Karena bagi kalian, sakit ini bukanlah penderitaan, tetapi sebuah ujian atau cobaan dari sang Pencipta kepada seorang hambanya. Hari-hari tetap berlalu seperti adanya, kalian masih bercengkerama dan tertawa. Semua begitu indah, membuatmu ingin terus merengkuh dan melebur bersama cinta ini untuk selamanya.

Hingga takdir itu datang menyapa. Perpisahan, kesedihan, kehilangan, semua ibarat pil pahit yang kau telan karena pendamping hidupmu kini telah tenang. Namun segala kenangan tentangnya, akan tetap terukir indah di hatimu hingga masa itu tiba.

Kini, tubuhmu mungkin telah mati rasa. Tetapi jiwamu masih tetap sama. Walau bibir tak lagi mampu mengeja kata, namun lewat tatapan mata kau mengartikan tentang cinta.

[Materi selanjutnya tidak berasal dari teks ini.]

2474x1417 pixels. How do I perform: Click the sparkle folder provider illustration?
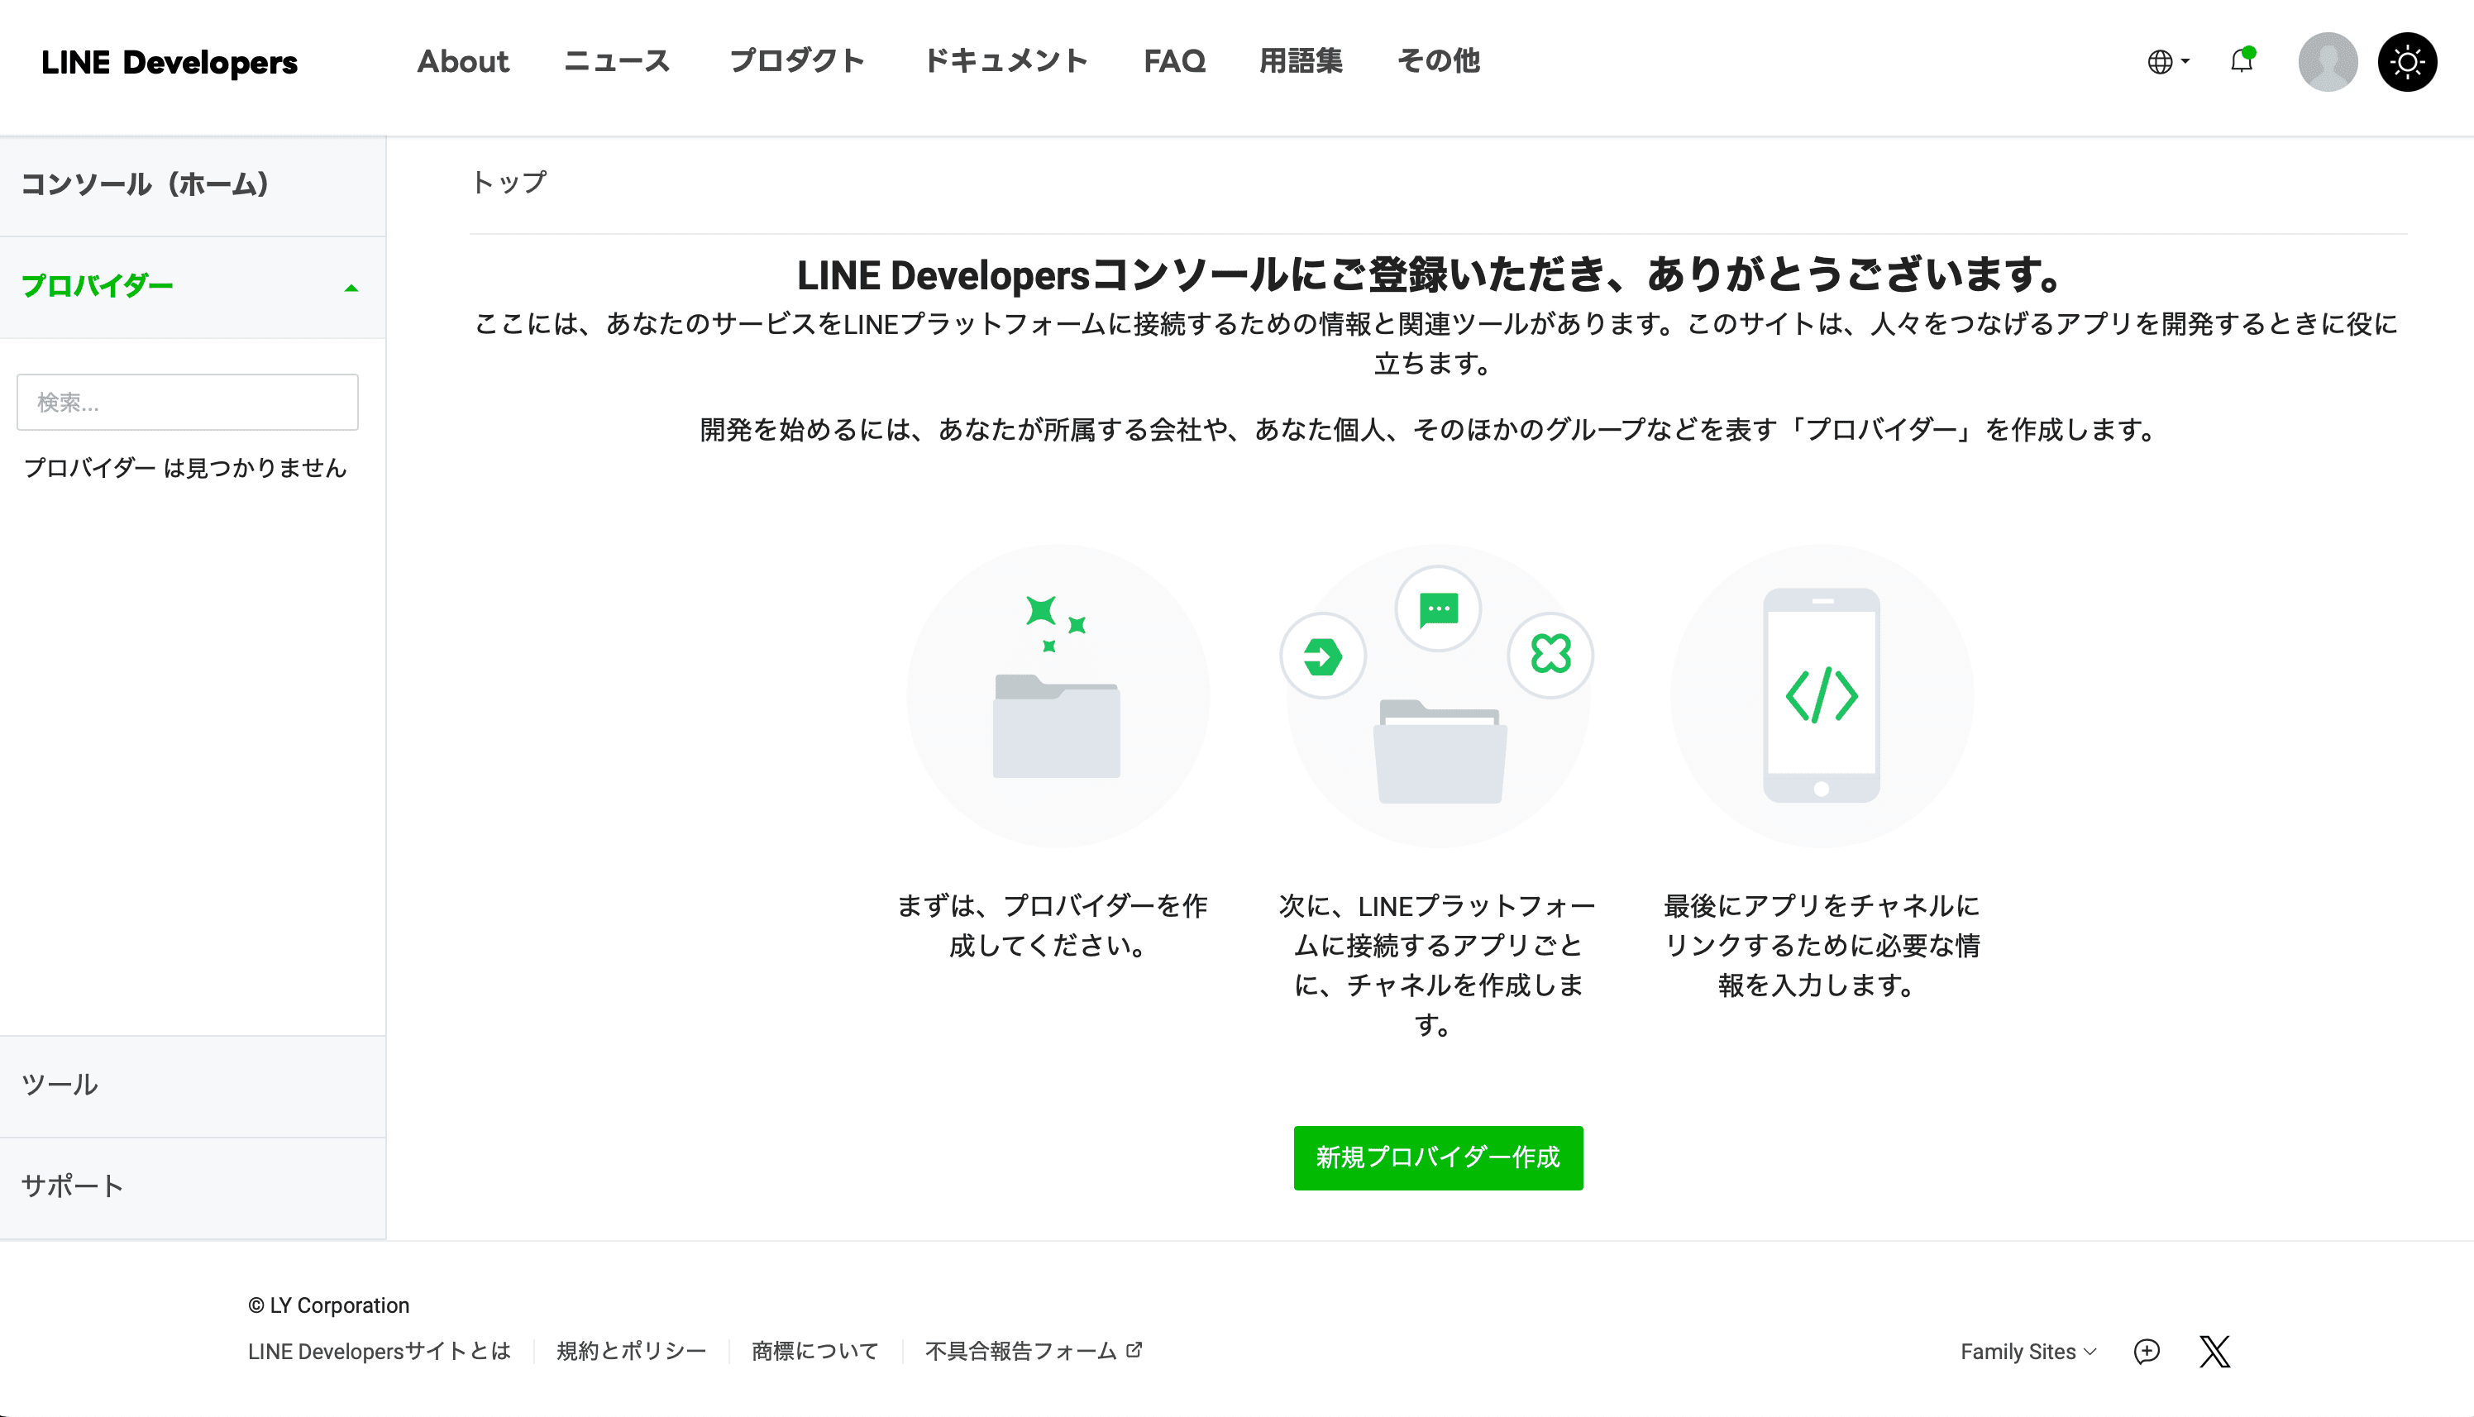pyautogui.click(x=1057, y=695)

Doamu tetap terangkai panjang menjela setiap detik walaupun hanya terucap dalam hati, namun semua itu tetaplah memberi arti. Segala perjuangan dan pengorbananmu di masa muda bukanlah sesuatu yang sia-sia. karena untuk orang-orang tercinta, kau ikhlas dan rela menjalani suratan takdir-Nya.